(Stored data entries)
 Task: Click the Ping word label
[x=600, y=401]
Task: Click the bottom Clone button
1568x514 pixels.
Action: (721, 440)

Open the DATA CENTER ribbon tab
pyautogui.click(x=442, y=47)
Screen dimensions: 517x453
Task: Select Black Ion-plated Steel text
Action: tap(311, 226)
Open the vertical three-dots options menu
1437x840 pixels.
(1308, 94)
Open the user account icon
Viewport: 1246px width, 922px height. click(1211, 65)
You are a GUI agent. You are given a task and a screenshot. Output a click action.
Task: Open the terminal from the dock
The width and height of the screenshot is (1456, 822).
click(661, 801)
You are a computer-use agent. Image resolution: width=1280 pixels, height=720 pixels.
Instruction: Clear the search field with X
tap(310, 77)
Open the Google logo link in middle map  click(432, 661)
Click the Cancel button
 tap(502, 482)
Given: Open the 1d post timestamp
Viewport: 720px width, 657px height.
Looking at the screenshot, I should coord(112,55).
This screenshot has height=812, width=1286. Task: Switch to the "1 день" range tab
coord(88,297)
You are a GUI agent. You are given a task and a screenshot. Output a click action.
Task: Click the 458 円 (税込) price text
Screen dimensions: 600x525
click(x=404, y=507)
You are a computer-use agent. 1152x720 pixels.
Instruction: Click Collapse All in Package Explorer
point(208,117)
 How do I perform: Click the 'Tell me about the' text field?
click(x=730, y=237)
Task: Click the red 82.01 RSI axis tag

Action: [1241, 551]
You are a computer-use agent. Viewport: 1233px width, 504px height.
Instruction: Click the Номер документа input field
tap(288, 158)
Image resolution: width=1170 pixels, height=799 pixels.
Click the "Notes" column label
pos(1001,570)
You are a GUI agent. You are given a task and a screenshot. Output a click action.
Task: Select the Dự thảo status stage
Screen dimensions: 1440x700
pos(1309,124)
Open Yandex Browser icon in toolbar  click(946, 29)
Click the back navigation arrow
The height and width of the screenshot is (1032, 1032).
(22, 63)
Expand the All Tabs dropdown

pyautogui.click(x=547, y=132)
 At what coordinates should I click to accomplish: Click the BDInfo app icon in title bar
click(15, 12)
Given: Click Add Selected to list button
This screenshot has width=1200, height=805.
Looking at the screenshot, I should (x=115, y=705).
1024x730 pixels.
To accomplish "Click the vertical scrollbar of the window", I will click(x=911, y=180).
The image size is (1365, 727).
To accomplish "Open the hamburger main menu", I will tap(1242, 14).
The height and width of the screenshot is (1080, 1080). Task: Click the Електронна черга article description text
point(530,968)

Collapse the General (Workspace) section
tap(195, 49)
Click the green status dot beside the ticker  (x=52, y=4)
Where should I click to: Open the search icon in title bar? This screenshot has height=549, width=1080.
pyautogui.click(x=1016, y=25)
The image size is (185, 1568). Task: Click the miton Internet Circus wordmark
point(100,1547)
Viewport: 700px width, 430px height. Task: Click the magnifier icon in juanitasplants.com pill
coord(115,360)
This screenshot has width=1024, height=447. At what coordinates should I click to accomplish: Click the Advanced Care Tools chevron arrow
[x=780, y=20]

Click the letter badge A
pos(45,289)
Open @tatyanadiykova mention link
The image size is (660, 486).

◆ **WHAT TO DO**: Which lines of the records contain the word "menu"? Copy each of them.

◆ **RESPONSE AREA**:
Open the vertical three-dots options menu
To accomplish "Open the hamburger main menu", I will tap(1242, 14).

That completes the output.